Getting a Specified Region (as a user)
Choose Your Region
The region is specified by a bounding box, which consists of a minimum and maximum latitude and longitude. Choose as small a region as will be useful to you, since larger regions will result in larger data files, longer download times, and heavier load on the server. The server may reject your region if it is larger than 1/4 degree in either dimension. When you're first starting out, choose a very small region so that you can figure things out quickly with small data sets.

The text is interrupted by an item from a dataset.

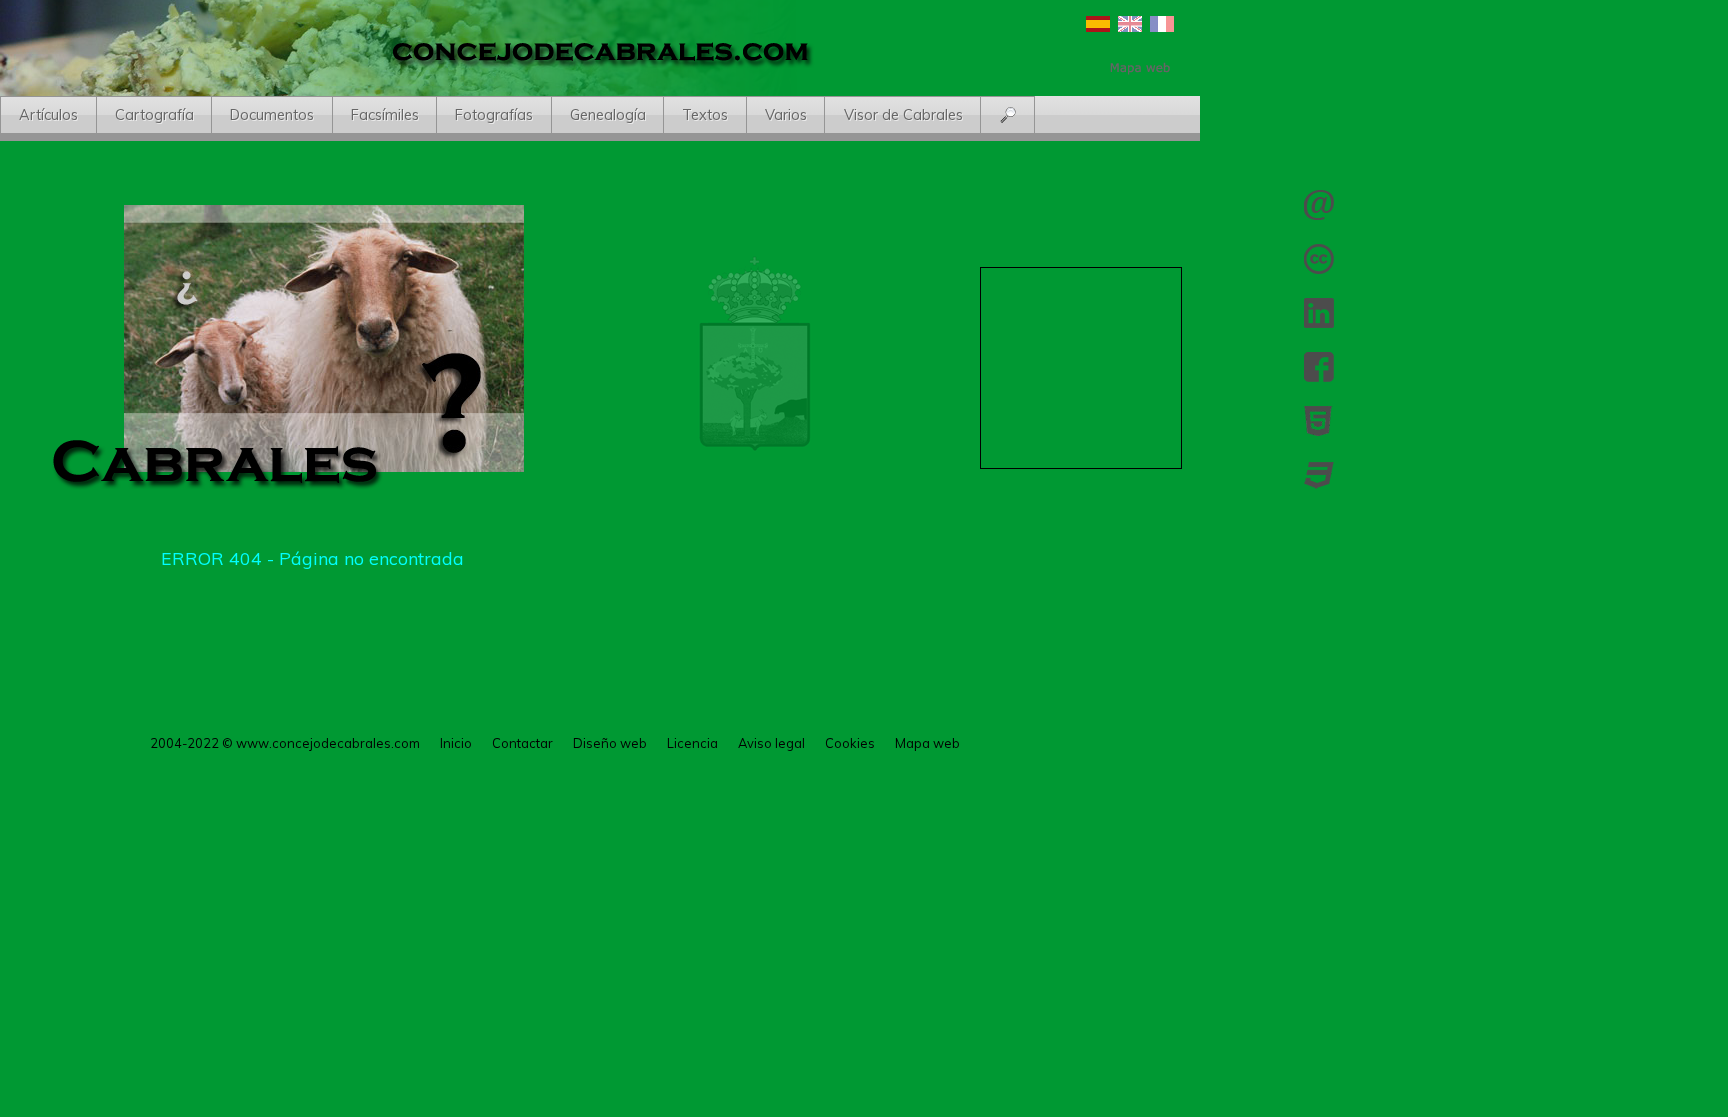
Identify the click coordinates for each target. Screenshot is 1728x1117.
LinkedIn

Hopefully, as time goes by, it will get easier to visualize latitude and longitude using the OSM site itself. But, as of this writing, OSM doesn't do this very well. You can click "Permalink" to get an URL that contains some lat & long information, but it shows region size as a "zoom level", and you need to translate this into min and max coordinates. JOSM can translate a Permalink URL into a bounding box, but, as of this writing, this seems not to duplicate your online view very precisely - try it - and, as mentioned above, you don't want JOSM anyway for this task.
My favorite way to visualize latitude and longitude is through Google Earth. Turn on "Grid" in the View menu. You can set your preferences to display decimal degrees for compatibility with OSM.

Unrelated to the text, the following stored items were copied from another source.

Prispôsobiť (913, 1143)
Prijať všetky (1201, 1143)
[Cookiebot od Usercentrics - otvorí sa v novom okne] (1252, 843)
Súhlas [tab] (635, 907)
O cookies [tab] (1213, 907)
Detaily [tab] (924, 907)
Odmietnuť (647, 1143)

See the bounding box discussion in the API docs for some hints about how bounding boxes work. In particular:
- Latitude and longitude are expressed in decimal degrees.
- North latitude is positive, south latitude is negative. West longitude is negative, east longitude is positive.
- In an URL, a bounding box is expressed as four comma-separated numbers, in this order: left, bottom, right, top (min long, min lat, max long, max lat).
Construct an URL for the HTTP API
Again from the bounding box discussion, this is the kind of URL you need to construct to ask the server for your .osm data file:
http://api.openstreetmap.org/api/0.5/map?bbox=11.54,48.14,11.543,48.145
The API is limmited to bounding boxes of about 0.5 degree by 0.5 degree. For larger areas you can use Osmxapi like so:
http://www.informationfreeway.org/api/0.5/*[bbox=-6,50,2,61]
Osmxapi allows filter specifications, in case you only want a specific subset of the data.
Download the Data
You can just type this URL into a browser if you want, but that may not work as well as you'd hope, especially if the data is large. If you know how to use them, command-line tools like wget and curl will do a better job.
If you've specified a region with a lot of data, you may have to wait a while before the HTTP response begins (the server is crunching your request). If your client times out, try setting options for greater patience, or choose a smaller region.
Here's an example command line for wget:
wget -O munchen.osm "http://api.openstreetmap.org/api/0.5/map?bbox=11.54,48.14,11.543,48.145"
Getting a Specified Region (as a developer)
See the protocol documentation.
Getting Everything
There is also the Planet file with the whole world. For some countries there is an excerpt of the Planet file restricted to those countries.